▶ [EXERCISE REQUIREMENTS]: Continue the forum discussion about whether private or government clinics will give people a better vaccine brand, starting after its last post.

▶ [TEXT EXCERPT]:
□ □ □ □ □
Go to a high quality medical facility e.g. Gleneagles and the chances of you getting jabbed by the crappy Sinovac is lower.

If they want to hedge their bets by being kiasu and procuring three brands of vaccines, you can be kiasu and hedge bets of your own. :wink:
MOH handles the supply of the vaccine so what you claim does not make sense...whether you go to a private hospital or a government hospital it would make no difference...private hospitals would not be allowed to hoard the vaccines...those in priority cats like front line and the oldies get first dibs...the rest just have to join the queue and take pot luck...
 
If chinese vaccine not recognised internationally, then no use.
 
Atas folks who paid for jabs will get angmo vaccine while ordinary peasants who use subsides polyclinic jabs get the ahtiong vaccine. Simple as that.
□ □ □ □ □
▶ [EXTRACTED DATA]:
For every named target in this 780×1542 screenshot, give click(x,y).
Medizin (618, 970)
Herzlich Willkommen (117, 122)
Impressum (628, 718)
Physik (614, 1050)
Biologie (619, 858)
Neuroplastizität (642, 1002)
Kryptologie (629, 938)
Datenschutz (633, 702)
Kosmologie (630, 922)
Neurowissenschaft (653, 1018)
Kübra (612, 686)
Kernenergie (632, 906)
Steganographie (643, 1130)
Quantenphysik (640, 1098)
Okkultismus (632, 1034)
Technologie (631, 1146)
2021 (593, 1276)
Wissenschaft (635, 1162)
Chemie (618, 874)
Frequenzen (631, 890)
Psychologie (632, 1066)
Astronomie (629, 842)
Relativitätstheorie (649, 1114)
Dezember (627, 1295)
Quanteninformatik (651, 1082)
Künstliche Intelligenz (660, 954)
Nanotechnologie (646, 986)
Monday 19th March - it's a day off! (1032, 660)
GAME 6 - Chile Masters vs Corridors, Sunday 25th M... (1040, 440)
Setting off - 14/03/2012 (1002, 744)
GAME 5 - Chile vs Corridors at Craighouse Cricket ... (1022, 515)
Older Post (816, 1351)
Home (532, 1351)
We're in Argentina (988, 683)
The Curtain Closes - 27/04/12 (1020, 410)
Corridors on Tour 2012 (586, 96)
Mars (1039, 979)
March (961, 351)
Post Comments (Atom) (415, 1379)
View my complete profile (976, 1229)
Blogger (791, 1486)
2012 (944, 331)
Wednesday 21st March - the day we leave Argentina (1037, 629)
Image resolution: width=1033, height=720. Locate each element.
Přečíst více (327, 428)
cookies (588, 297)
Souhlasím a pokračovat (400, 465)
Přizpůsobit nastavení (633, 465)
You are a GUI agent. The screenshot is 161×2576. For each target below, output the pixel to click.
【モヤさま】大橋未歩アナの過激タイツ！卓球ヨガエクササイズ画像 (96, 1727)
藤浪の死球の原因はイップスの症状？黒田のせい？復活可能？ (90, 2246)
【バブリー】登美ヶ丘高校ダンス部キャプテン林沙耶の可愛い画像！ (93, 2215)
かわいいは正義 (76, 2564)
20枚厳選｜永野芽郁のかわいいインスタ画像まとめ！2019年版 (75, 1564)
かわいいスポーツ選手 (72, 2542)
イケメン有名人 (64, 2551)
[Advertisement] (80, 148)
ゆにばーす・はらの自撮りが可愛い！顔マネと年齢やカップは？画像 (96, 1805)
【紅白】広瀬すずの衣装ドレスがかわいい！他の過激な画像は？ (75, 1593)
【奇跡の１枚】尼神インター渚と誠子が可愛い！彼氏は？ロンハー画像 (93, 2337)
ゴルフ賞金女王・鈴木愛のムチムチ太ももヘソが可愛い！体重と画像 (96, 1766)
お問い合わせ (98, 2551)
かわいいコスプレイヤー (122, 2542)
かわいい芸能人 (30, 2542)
□ □ □ □ □
▶ [RESPONSE TO THIS EXERCISE]:
So is the vaccine permanent or must get yearly jab like the usual flu jab?
Government has clearly stated that the Covid vaccine will be FOC for all citizens, prs and even long term residents in Singapore...no such thing as atas and peasants in this case...only differential would be what category do you fall under with respect to health priority status I e frontline, oldies, underlying health conditions etc...
 
Atas folks who paid for jabs will get angmo vaccine while ordinary peasants who use subsides polyclinic jabs get the ahtiong vaccine. Simple as that.
So is the vaccine permanent or must get yearly jab like the usual flu jab?
I normally inject chinese so maybe try chinese vaccine for a change.
 
Maybe PRC PRs and work permit holders can get sinovac? Is from their own country they will be more than happy to take it.

Maybe officially say cannot choose but actually can choose?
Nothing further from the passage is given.